A physician is frequently unable to distinguish bacterial from viral infections.
ImmunoXpert is a novel assay combining three proteins: tumour necrosis factor-related apoptosis-inducing ligand (TRAIL), interferon gamma induced protein-10 (IP-10), and C-reactive protein (CRP). We aimed to externally validate the diagnostic accuracy of this assay in differentiating between bacterial and viral infections and to compare this test with commonly used biomarkers.
In this prospective, double-blind, international, multicentre study, we recruited children aged 2–60 months with lower respiratory tract infection or clinical presentation of fever without source at four hospitals in the Netherlands and two hospitals in Israel. A panel of three experienced paediatricians adjudicated a reference standard diagnosis for all patients (ie, bacterial or viral infection) using all available clinical and laboratory information, including a 28-day follow-up assessment. The panel was masked to the assay results.
We identified majority diagnosis when two of three panel members agreed on a diagnosis and unanimous diagnosis when all three panel members agreed on the diagnosis.

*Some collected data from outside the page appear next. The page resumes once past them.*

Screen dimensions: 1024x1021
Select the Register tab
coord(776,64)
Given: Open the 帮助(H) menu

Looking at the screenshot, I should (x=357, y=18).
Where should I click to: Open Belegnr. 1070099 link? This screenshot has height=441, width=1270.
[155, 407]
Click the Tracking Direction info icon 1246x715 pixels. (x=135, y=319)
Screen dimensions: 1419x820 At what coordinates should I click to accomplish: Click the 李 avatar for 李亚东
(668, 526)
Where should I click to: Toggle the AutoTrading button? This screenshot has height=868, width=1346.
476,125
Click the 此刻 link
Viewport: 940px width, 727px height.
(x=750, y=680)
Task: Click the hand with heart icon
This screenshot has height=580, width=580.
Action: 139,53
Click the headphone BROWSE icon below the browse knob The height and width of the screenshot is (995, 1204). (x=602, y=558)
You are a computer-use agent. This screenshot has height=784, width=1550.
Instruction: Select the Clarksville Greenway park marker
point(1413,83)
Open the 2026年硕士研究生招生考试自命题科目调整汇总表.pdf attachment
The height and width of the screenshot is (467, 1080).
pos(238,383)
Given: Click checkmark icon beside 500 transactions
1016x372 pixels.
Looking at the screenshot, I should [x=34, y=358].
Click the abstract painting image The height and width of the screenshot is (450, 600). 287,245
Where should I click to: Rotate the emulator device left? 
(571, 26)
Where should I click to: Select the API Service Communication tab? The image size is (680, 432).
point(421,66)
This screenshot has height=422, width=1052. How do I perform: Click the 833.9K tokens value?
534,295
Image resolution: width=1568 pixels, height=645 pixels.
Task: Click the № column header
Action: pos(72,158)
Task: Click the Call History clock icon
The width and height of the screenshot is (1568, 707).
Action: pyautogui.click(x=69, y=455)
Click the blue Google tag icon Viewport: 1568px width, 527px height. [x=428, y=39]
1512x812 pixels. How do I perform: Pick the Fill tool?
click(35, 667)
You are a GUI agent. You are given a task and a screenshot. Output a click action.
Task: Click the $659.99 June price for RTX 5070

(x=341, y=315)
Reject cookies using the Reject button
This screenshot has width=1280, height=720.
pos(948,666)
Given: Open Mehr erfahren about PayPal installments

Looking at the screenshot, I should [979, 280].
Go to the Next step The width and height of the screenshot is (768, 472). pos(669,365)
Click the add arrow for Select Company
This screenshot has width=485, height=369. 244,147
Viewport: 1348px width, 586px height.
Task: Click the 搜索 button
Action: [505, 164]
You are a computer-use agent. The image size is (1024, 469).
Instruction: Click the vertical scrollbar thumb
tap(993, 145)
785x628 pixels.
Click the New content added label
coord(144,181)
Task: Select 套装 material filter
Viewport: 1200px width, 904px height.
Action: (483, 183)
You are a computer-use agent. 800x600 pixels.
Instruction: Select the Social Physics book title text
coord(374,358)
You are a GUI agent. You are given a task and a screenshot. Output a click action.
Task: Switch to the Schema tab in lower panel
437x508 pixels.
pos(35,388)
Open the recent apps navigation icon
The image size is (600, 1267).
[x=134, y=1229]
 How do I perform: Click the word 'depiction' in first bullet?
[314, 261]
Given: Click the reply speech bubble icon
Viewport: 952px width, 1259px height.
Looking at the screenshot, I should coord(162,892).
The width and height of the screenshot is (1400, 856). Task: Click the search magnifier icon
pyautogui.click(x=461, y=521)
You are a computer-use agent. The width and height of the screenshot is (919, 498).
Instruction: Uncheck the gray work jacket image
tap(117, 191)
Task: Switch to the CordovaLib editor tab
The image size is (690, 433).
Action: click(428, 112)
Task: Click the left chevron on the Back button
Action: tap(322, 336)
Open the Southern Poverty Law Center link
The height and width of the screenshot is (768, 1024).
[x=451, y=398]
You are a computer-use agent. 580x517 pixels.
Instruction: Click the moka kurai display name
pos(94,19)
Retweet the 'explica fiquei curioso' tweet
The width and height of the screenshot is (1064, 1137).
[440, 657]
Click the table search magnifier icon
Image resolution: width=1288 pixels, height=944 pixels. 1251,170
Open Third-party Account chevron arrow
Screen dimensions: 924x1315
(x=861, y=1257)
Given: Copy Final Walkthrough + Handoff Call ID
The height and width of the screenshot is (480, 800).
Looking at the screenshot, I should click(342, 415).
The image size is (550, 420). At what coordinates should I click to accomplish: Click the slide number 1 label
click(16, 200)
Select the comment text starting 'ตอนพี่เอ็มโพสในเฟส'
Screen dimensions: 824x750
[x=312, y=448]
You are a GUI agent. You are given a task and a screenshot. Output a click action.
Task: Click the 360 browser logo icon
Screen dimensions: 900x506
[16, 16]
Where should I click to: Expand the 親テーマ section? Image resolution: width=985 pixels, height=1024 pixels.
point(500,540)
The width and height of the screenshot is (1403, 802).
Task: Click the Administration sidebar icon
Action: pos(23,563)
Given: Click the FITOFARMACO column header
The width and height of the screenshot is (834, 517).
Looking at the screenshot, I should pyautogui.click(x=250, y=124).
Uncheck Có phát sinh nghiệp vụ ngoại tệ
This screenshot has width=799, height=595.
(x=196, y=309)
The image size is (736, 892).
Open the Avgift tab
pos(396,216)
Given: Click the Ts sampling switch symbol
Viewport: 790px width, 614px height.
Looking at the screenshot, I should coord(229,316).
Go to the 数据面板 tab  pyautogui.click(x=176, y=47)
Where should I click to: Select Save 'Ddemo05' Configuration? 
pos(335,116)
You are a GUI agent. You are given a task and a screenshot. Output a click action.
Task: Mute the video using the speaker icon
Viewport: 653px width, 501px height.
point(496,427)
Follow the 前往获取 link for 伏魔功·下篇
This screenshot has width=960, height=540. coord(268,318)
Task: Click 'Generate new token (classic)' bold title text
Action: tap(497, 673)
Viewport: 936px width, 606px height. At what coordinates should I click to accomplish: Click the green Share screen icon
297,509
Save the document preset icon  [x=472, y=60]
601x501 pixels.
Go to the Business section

We calculated the diagnostic performance (ie, sensitivity, specificity, positive predictive value, and negative predictive value) of the index test in differentiating between bacterial (index test positive) and viral (index test negative) infection by comparing the test classification with the reference standard outcome.
Between Oct 16, 2013 and March 1, 2015, we recruited 777 children, of whom 577 (mean age 21 months, 56% male) were assessed. The majority of the panel diagnosed 71 cases as bacterial infections and 435 as viral infections. In another 71 patients there was an inconclusive panel diagnosis. The assay distinguished bacterial from viral infections with a sensitivity of 86·7% (95% CI 75·8–93·1), a specificity of 91·1% (87·9–93·6), a positive predictive value of 60·5% (49·9–70·1), and a negative predictive value of 97·8% (95·6–98·9). In the more clear cases with unanimous panel diagnosis (n=354), sensitivity was 87·8% (74·5–94·7), specificity 93·0% (89·6–95·3), positive predictive value 62·1% (49·2–73·4), and negative predictive value 98·3% (96·1–99·3).